Reason Why First Past the Post Sucks, #1094

I must admit to following the British election, and not just because of the fancy Dalek covers employed by Radio Times to simultaneously promote the BBC’s election coverage and the new Doctor Who.

If recent polls are to be believed, the United Kingdom is on the verge of electing its first “hung parliament” since early 1974. Here in Canada, we’ve call this a “minority parliament”, and have had a functional one for the past six years. Well, functional given a known value of functional, shall we say.

And, note here how the British public are looking to their politicians to deal with such an outcome. We’re having discussions of (gasp!) coalitions. Could it be a Labour-LibDem coalition? Or is Conservative-LibDem the only functional outcome? Or will the Liberal Democrats get to play kingmaker between the two front running parties? Who can tell?
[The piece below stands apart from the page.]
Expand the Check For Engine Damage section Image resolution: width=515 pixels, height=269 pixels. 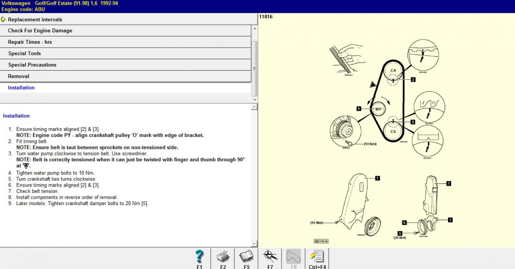pos(40,30)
What people aren’t calling such an arrangement, you will note, is a coup d’etat. Quite possibly because these people are actually sane.

But pay attention to the seat count predictors. I noticed this in the last election as well: try playing around with the numbers, and see how very difficult it is to give the third party Liberal Democrats a working majority in this parliament. The most recent poll, from ICM, dated on April 26 is a case in point: consider the percentages:

Conservatives: 33.0%
Labour: 28.0%
Liberal-Democrat: 30.0%
Other: 9.0%

Now consider the predicted seat totals from this arrangement:

Conservatives: 245
Labour: 276
Liberal Democrats: 100
Other: 29
Number of Seats Required for a Majority: 326

So, the Liberal Democrats get to play kingmaker for the two front-running parties. They got to be happy with that… except that they finished second in the fricken popular vote!!

Labour is third! I’ll say it again, Labour is third!! And yet the predictors suggest that they’ll end up with the most number of seats — 176 more seats than one of the two parties that beat them — and nobody bats an eye!

This, my friends, is all about electoral efficiency, and the power of regionalism, and the incredible flaws inherent in our antiquated first past the post electoral system, where a vote of 33% or less in a riding is sufficient to send a candidate to parliament. The Conservatives and Labour have that efficiency, the Liberal Democrats do not. Because the nearly one third of the British electorate who want to give both Labour and Conservative two raised fingers are spread evenly across the country, they fall victim to the fact that the Conservatives concentrate most of their vote in England, and Labour concentrates most of its vote outside England.

It makes no sense, it’s dangerously undemocratic, and in Canada, it’s potentially shutting out thousands of Canadians from having a voice in parliament because their party of choice doesn’t happen to be Liberal, Conservative, New Democrat or Bloc. No wonder our turnout is dangerously low.

I suppose it’s comforting that we’re not alone in having this problem. And, you never know, maybe the British will wake up to this fact and clamour for changes in the way their governments are elected.

After all, they seem to understand that coalition governments are no evil thing.